As International Women’s Day is celebrated around the world today (8 March), a new study by the Overseas Development Institute (ODI) has shown that women spend more time in unpaid work than men, particularly when it comes to childcare. EURACTIV’s partner El País – Planeta Futuro reports.
The report, entitled Women’s work: Mothers, children and the global childcare crisis, finds that mothers who have to work a formal job in addition to looking after children often see their quality of life and well-being, as well as their children’s, affected. According to the study, at least 35.5 million minors under the age of five spend at least an hour a day alone or under the supervision of another child aged under ten. The authors emphasised that this state of affairs is “no reflection of the love of their parents”.
“Across 66 countries representing two-thirds of the world’s population, women spent 3.3 times as much time as men on unpaid care,” said the report, compiled by Emma Samman, Elizabeth Presler-Marshall and Nicola Jones. In Iraq, women give up 10.5 weeks more than men per year in unpaid and unrecognised work. In Sweden, which proved to be the most egalitarian of all the countries surveyed, the difference was still 1.7 weeks.
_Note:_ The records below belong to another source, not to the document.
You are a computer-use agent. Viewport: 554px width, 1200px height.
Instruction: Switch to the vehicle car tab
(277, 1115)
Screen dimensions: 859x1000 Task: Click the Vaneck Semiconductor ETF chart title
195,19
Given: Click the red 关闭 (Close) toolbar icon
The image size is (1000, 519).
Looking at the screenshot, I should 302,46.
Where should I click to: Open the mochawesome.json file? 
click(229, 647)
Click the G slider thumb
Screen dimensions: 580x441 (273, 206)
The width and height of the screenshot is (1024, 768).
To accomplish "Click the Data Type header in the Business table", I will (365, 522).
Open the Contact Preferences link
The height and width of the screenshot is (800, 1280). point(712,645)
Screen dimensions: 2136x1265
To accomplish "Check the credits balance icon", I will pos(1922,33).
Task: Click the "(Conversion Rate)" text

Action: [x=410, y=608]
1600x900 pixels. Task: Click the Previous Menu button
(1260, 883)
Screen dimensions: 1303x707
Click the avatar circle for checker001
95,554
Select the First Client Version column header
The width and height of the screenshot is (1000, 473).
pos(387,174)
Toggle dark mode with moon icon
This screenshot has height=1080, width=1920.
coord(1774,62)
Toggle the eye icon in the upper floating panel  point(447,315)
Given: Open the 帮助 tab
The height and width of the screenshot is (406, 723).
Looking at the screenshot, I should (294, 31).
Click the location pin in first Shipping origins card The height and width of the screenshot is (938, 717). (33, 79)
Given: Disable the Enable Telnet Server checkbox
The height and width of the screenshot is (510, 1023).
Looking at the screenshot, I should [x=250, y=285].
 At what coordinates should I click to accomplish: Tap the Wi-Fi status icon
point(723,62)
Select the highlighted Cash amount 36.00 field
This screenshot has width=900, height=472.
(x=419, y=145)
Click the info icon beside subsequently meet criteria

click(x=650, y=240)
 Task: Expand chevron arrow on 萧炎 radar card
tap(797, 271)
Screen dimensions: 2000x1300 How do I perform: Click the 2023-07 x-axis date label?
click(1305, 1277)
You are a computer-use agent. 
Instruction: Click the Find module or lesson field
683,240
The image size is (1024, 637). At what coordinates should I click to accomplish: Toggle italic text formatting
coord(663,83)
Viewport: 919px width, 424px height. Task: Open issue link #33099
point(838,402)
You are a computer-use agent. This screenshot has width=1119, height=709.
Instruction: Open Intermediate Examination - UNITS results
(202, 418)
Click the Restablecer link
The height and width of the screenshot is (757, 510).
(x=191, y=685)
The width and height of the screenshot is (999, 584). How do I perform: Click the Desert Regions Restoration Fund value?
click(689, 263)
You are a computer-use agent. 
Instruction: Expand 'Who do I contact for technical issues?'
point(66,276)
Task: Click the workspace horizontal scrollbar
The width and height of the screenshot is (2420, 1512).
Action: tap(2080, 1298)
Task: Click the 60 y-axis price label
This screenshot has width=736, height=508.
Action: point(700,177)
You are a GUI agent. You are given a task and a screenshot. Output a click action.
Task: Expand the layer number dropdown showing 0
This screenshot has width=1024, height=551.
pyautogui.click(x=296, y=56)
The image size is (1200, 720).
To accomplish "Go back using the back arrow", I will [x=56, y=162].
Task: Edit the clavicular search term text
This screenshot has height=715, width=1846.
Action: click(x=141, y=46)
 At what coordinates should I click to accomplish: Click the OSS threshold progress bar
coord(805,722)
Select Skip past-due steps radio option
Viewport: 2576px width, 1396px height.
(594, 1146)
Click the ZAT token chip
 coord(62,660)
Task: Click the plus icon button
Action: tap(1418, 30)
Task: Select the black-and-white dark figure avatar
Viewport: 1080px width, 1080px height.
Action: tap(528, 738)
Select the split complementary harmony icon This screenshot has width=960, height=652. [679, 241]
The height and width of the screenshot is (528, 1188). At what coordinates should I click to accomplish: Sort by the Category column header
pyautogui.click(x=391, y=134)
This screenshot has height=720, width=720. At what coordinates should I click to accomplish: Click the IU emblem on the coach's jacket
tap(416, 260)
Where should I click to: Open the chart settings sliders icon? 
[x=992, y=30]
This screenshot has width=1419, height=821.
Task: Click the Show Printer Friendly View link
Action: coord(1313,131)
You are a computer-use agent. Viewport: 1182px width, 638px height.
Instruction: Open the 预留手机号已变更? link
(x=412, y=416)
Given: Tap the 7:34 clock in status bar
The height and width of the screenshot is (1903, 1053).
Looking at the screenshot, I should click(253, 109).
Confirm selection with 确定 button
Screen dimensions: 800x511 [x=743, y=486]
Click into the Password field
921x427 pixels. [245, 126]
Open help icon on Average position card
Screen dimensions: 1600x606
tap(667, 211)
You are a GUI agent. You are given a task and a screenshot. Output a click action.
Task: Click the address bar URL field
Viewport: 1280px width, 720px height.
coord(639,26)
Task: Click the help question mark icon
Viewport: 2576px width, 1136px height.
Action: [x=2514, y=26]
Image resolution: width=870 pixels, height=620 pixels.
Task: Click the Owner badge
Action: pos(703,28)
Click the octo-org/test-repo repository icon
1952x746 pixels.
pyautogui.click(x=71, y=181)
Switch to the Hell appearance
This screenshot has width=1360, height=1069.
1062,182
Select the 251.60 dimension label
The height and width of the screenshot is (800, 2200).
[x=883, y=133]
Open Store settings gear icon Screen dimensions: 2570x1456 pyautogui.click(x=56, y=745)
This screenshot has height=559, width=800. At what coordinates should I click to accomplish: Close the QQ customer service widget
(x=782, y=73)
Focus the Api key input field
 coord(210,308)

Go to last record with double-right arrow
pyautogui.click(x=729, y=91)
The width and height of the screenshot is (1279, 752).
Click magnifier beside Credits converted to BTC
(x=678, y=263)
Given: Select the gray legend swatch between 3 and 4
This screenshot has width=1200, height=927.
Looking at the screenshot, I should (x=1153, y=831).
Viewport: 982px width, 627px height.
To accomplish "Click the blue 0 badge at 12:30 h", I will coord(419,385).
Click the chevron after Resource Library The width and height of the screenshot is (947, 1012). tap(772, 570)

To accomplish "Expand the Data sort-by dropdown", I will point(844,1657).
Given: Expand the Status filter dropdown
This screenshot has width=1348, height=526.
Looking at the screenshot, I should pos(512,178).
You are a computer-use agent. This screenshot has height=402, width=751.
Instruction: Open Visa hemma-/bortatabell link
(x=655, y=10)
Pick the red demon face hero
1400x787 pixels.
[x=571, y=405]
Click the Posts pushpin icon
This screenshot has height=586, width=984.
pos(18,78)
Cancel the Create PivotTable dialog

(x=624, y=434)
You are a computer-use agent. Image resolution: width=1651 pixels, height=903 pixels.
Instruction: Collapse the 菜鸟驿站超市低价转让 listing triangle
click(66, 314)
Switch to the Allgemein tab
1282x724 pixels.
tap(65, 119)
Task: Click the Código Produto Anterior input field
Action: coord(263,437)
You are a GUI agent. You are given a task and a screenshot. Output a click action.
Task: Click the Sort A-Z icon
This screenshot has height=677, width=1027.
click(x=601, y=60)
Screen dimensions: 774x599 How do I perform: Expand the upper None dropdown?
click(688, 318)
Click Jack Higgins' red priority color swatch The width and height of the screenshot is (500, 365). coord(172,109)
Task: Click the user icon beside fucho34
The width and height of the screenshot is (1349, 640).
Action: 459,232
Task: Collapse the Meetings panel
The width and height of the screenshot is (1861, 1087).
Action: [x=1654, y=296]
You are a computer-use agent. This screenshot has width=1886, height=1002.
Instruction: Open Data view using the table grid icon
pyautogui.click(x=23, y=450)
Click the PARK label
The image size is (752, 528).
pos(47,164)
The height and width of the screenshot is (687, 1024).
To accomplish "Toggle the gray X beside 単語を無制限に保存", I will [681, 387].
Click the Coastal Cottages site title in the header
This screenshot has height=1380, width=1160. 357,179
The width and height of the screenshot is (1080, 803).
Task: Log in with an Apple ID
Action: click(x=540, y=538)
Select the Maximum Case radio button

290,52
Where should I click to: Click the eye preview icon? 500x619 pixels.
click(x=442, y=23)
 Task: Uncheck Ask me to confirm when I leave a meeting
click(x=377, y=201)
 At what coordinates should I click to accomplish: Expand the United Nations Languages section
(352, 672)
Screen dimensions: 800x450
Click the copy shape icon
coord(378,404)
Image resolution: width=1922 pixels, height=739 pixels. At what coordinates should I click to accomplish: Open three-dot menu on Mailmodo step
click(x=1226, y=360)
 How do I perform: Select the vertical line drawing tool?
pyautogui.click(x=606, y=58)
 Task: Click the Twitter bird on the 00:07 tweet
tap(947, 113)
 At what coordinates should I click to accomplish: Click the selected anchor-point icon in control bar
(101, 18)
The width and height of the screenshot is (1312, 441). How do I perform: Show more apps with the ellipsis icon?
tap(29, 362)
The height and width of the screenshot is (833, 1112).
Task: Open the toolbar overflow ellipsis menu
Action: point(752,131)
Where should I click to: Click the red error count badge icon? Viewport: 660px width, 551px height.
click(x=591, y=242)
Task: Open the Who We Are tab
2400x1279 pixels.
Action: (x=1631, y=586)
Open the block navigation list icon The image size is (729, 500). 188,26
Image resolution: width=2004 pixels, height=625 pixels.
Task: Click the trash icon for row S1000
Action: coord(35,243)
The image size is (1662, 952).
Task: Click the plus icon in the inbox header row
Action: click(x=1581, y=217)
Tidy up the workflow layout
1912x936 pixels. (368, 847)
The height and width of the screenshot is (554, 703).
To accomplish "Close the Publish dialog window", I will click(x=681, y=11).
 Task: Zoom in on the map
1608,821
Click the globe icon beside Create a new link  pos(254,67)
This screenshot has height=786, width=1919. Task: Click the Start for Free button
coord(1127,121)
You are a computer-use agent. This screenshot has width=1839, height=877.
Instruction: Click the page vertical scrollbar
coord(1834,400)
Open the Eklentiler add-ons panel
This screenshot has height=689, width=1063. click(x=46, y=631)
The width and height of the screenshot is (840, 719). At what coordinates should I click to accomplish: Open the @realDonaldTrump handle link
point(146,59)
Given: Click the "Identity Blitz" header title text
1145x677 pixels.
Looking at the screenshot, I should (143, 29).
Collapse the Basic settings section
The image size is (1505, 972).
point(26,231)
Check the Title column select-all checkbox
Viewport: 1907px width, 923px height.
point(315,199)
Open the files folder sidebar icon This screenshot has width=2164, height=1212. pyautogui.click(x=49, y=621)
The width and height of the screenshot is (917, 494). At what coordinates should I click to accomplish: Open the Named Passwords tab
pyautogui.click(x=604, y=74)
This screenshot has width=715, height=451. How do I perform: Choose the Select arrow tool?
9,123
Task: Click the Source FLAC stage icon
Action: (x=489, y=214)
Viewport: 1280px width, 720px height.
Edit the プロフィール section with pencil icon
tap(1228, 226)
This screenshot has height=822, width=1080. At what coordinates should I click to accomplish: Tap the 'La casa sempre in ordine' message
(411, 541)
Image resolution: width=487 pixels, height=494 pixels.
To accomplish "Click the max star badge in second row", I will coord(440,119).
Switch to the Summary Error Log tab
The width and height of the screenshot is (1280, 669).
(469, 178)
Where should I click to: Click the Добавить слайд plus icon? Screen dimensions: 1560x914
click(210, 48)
The fact that women spend more time than men carrying out household chores and unpaid care sometimes means they work less in recognised employment, contributing to social inequality. “But, when we combine paid and unpaid responsibilities, it is an indisputable fact that women work, on average, more than five weeks more than men,” added the ODI, which cross-referenced its findings with data taken from the United Nations.
“Policies are failing these women and girls. Often, it is assumed that time is only a problem for women that are in formal employment. Decision-makers often forget that the vast majority of women in developing countries work informally (129 million worldwide) and care for their children,” wrote the authors of the report. “We hope that policy-makers will now focus on women and their children and take steps to provide better protection,” Samman added.
Some countries are already succeeding in this regard. The report cited Vietnam as an example of a middle-income country that has approved a number of policies that have had a positive impact, for example, a minimum six month period of maternity leave with full pay, paid paternity leave and the requirement that employers allow their staff to attend maternity and antenatal classes. South Africa was also praised by the study for its ratification of the International Convention on Domestic Workers, which entered into force in September 2013.
The Sustainable Development Agenda, adopted by the UN last year, lists gender equality and empowerment of women and girls as one of its 17 goals. The fifth SDG calls for unpaid care and domestic work to be better recognised and for more responsibility to be shared within households.